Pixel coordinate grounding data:
☆ ☆ ☆ ☆ ☆ ☆ ☆
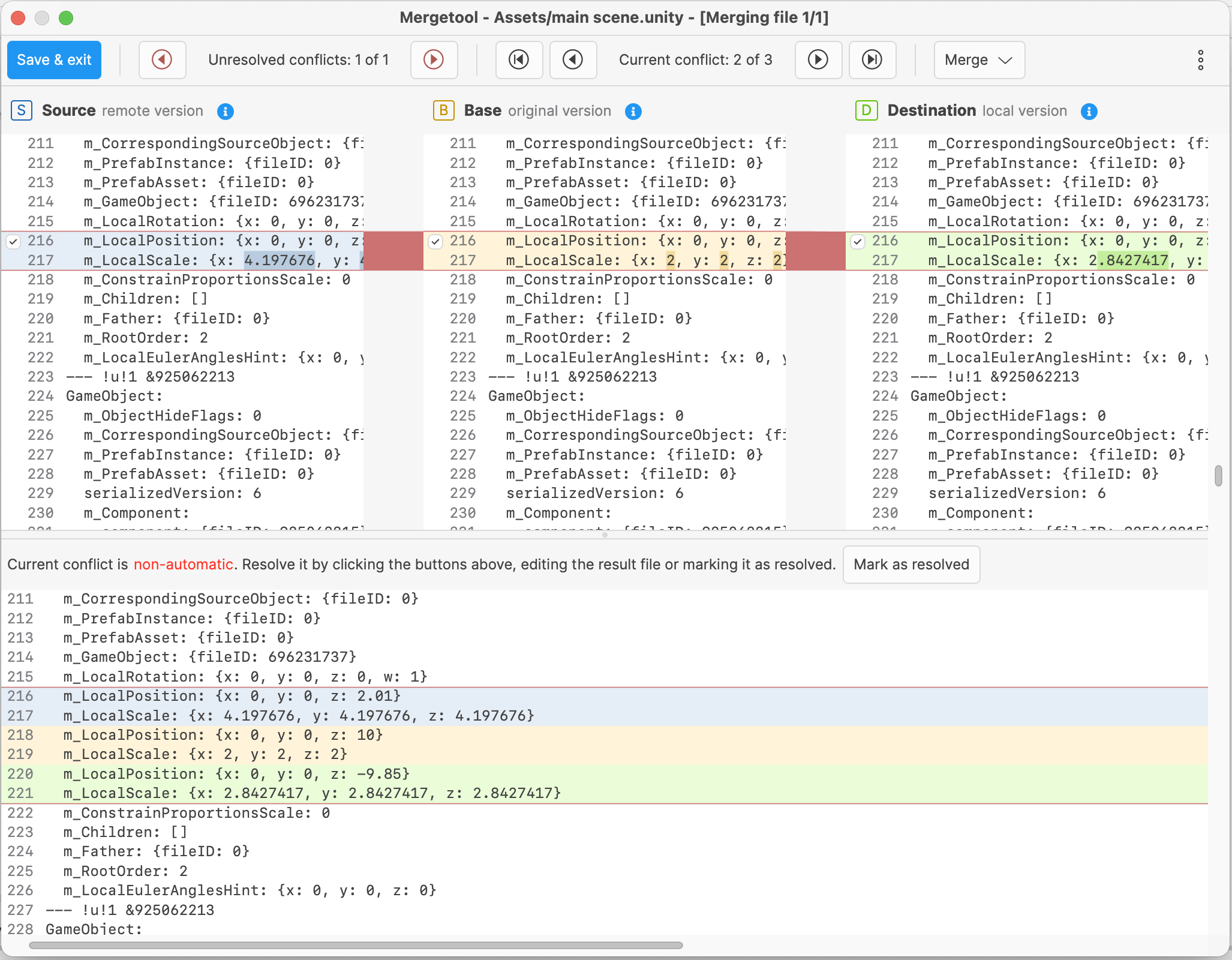Jump to last conflict button
This screenshot has height=960, width=1232.
(x=872, y=59)
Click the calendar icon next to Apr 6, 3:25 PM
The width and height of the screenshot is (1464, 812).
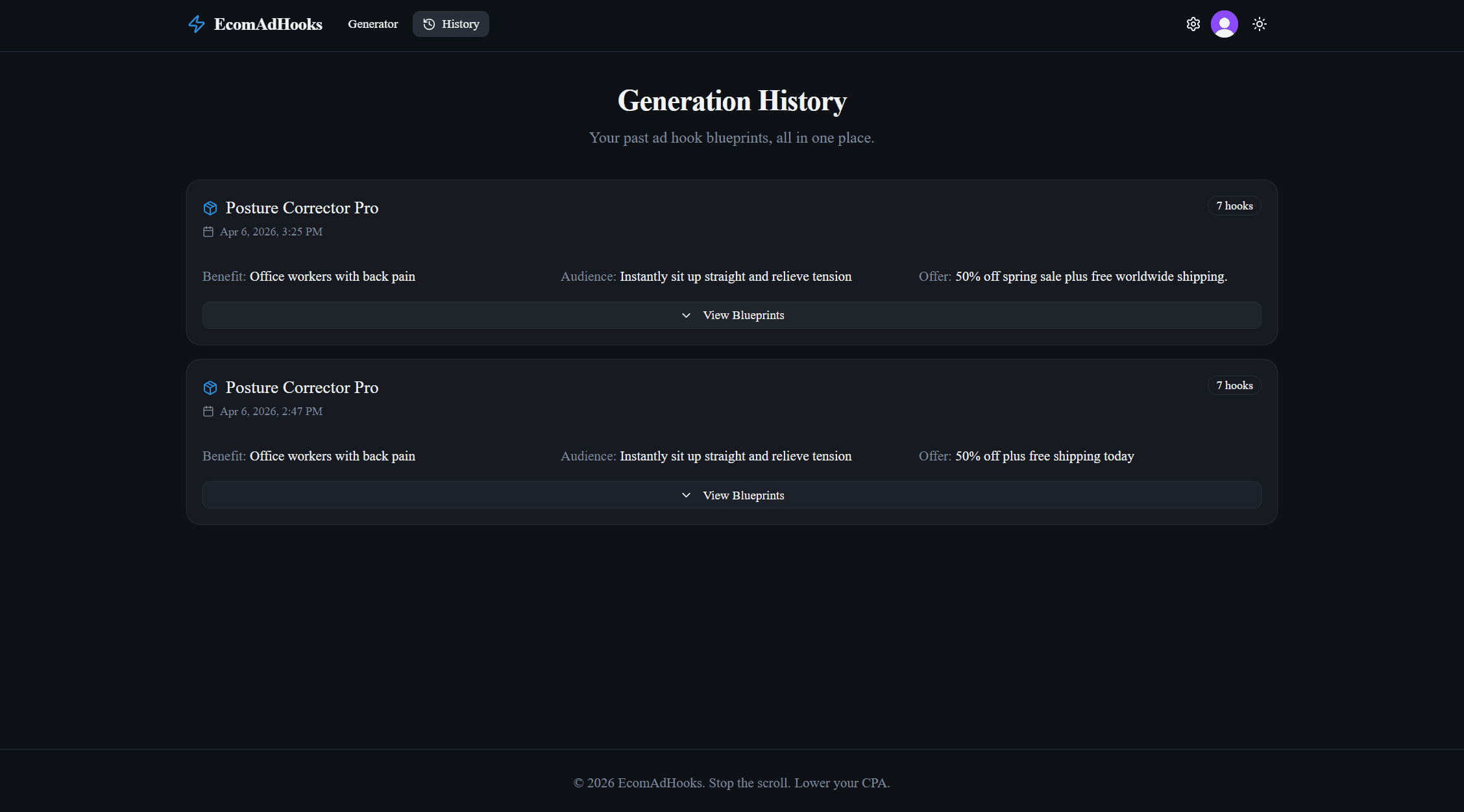pos(208,231)
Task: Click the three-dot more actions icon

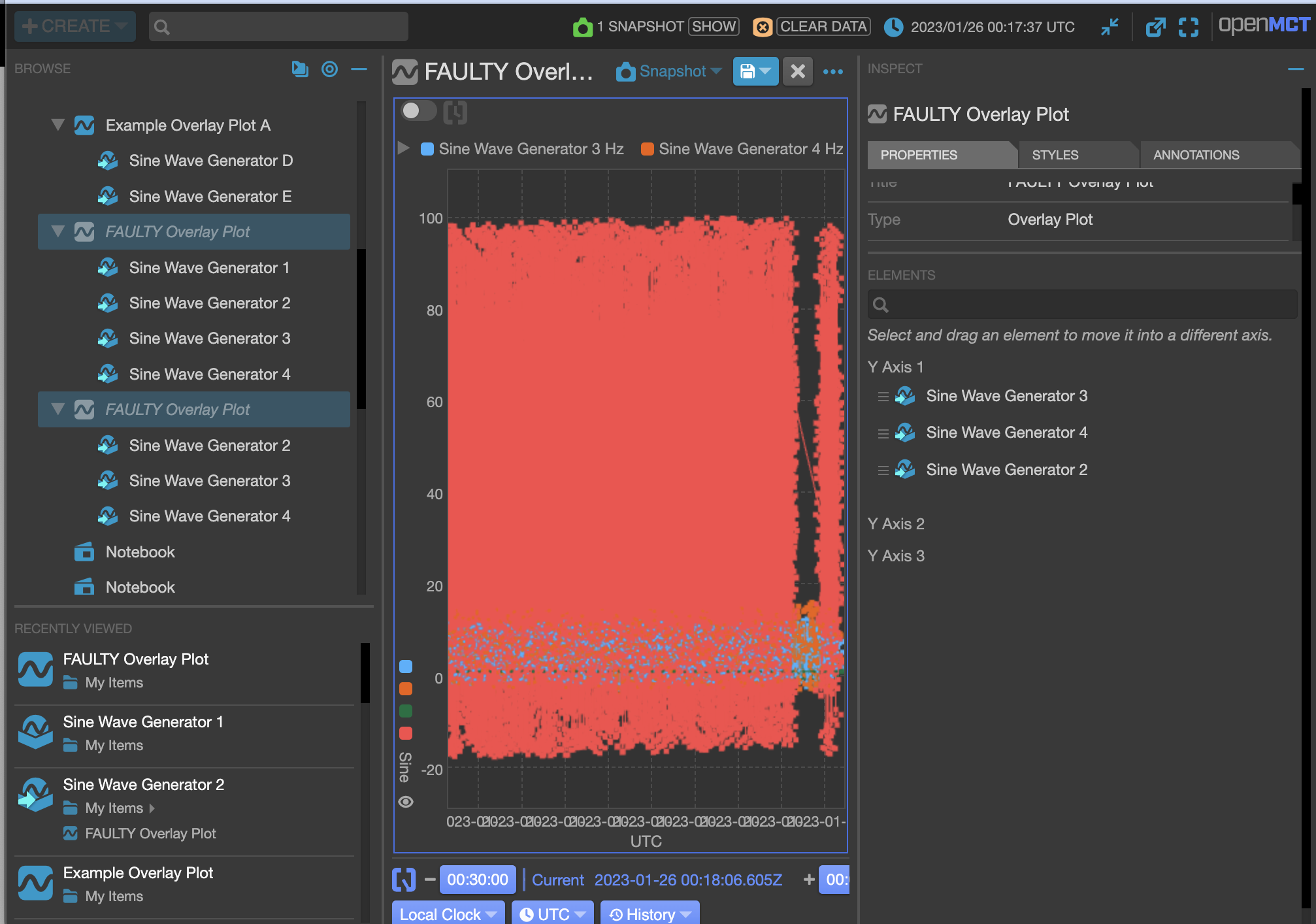Action: click(832, 72)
☆ ☆ ☆ ☆ ☆ ☆ ☆
Exercise directions:
Starting at the line that contains "The width and", reproduce each line exactly through the end of the entries above, leaving every picture out.

Expected answer:
The width and height of the screenshot is (1464, 812).
pos(208,231)
Task: Click the three-dot more actions icon

Action: click(832, 72)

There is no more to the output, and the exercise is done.